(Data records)
%%

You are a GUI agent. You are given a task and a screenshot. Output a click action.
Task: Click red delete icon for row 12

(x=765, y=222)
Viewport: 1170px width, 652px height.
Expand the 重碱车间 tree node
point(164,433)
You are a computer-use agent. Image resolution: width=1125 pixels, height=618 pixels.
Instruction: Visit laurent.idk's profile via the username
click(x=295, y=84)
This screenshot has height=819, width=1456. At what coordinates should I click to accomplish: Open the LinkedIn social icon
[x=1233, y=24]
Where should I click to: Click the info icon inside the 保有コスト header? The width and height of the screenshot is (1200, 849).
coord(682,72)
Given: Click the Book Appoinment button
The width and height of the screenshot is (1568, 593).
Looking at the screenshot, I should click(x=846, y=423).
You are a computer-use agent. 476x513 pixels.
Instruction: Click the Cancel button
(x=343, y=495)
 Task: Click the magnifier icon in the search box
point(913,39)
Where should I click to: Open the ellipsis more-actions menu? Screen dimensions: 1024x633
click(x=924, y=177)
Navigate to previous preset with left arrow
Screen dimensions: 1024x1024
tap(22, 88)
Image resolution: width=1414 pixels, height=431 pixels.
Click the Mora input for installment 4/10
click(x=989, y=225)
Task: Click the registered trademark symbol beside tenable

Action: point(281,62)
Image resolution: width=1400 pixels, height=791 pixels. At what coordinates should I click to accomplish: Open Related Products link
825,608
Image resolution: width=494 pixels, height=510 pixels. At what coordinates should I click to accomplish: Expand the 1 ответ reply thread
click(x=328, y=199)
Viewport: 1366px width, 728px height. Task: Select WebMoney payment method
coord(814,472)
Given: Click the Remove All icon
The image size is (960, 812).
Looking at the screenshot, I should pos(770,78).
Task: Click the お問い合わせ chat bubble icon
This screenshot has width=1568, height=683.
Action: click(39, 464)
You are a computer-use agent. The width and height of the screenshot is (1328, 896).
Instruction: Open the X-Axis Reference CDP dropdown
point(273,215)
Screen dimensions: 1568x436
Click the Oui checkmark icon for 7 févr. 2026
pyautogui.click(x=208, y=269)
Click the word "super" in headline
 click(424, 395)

%%

*TASK*: Pull every line with the string "computer" from the data above.

*TASK ANSWER*:
You are a computer-use agent. Image resolution: width=1125 pixels, height=618 pixels.
You are a computer-use agent. 476x513 pixels.
You are a computer-use agent. The width and height of the screenshot is (1328, 896).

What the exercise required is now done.